Napoleão pode ter pensado em liderar uma nova aliança com o Império Otomano e o Irão, em parte para neutralizar a Rússia na Europa, mas isso não viria a concretizar-se. O seu principal objetivo continuava a ser a hegemonia europeia. No mesmo mês de Trafalgar, a batalha de Austerlitz, com a derrota da Áustria e Prússia, tornou mais próxima essa possibilidade. Napoleão redesenhou o mapa da Alemanha com a Confederação do Reno, e o Grão-Ducado de Varsóvia
Decretos promulgados em Berlim, em 1806, e em Milão no ano seguinte, vedaram o continente europeu ao comércio britânico. Se os britânicos quisessem ser donos do mar, Napoleão afogá-los-ia no seu próprio elemento. Mas era certamente tarde de mais. O sistema continental que devia excluir o comércio britânico estava repleto de falhas. O império de Napoleão tornou-se intoleravelmente pesado. A Rússia rejeitou o jugo comercial e reiterou a promessa de que os polacos nunca recuperariam o seu reino. Em 1812 Napoleão já tinha chegado à conclusão de que só a conquista da Rússia poderia garantir a paz. A invasão da Rússia por Napoleão que redundou em catástrofe, um golpe de misericórdia autoinfligido.

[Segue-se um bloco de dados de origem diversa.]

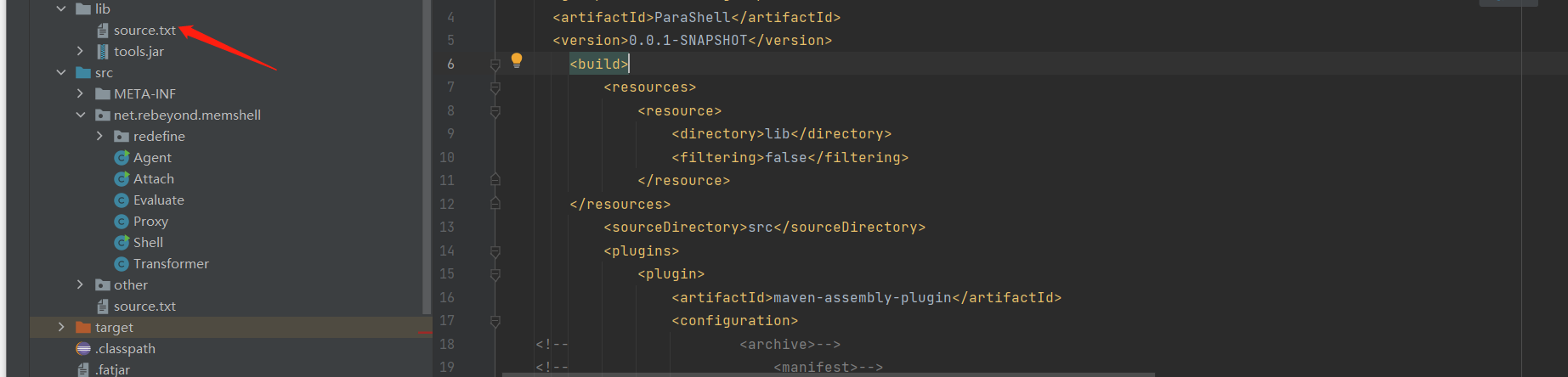
Task: Select source.txt inside the lib folder
Action: 144,31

Enquanto a França era invadida a partir do leste e do sul, Napoleão fugia para o exílio em Elba. O seu império desmoronara-se. Ainda havia de tentar uma última oportunidade (os cem dias de 1815) no campo de batalha de Waterloo.

Os mediadores perceberam que não podia haver um regresso à desordem dinástica do ancien régime. Vinte e cinco anos de revolução e guerra tornaram essa possibilidade impensável. Construíram então um acordo territorial para manter o equilíbrio de forças entre as cinco grandes potências – Áustria, Prússia, Rússia, França e Grã-Bretanha. O Concerto Europeu entre cinco Estados-Nação como tentativa de sanar divergências mantendo uma nova distribuição de poderes. O acordo de Viena revelou-se surpreendentemente duradouro: a Europa evitou uma guerra geral durante quase um século. Em parte por causa disso, garantiu as condições em que as duas potências dos extremos - Grã-Bretanha e  Rússia - podiam realizar as suas ambições fora da Europa. Salvo nos casos em que estas ameaçassem a paz europeia. O acordo Viena abriu a porta ao cerco da Ásia a partir do Norte e do Sul.

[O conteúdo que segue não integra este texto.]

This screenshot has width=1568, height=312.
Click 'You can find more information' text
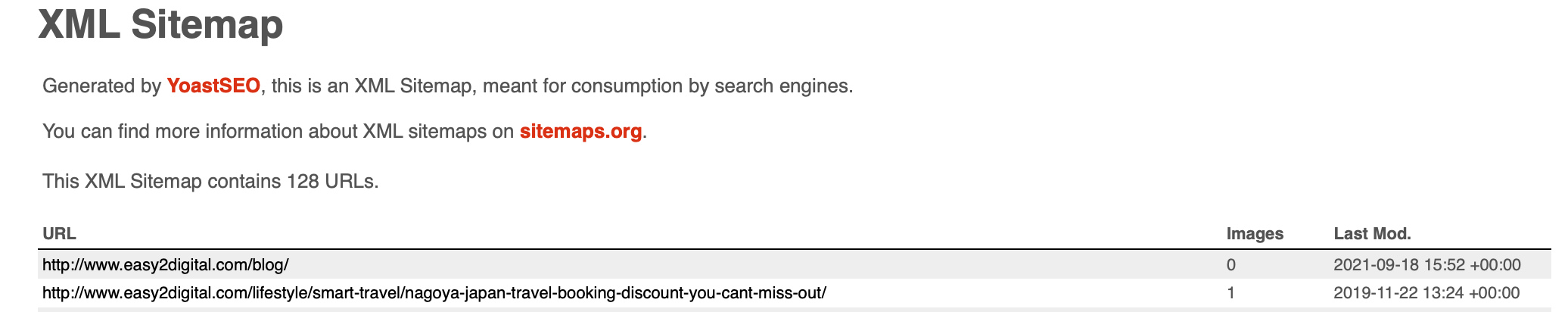click(200, 132)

A derrota de Napoleão e do seu projeto de império teve vastas implicações. 
Foi o verdadeiro culminar da grande mudança geopolítica. Quando os britânicos se viram livres da ameaça tornaram-se rapidamente os senhores do subcontinente indiano. A penetração comercial na China, já em curso antes de 1800, começou a acelerar. Apesar de terem devolvido o arquipélago indonésio ao novo reino da Holanda (criado como obstáculo à expansão francesa na Europa), os britânicos conservaram Singapura e transformaram-na no empório de grande parte do Sudeste Asiático. No Ocidente, a participação da Espanha no desastre naval de 1805 custou-lhe o domínio do seu império hispano-americano, cujo comércio se tornou acessível, sobretudo à Grã-Bretanha. Velhos monopólios comerciais tornaram-se obsoletos com o domínio dos oceanos por parte da Grã-Bretanha.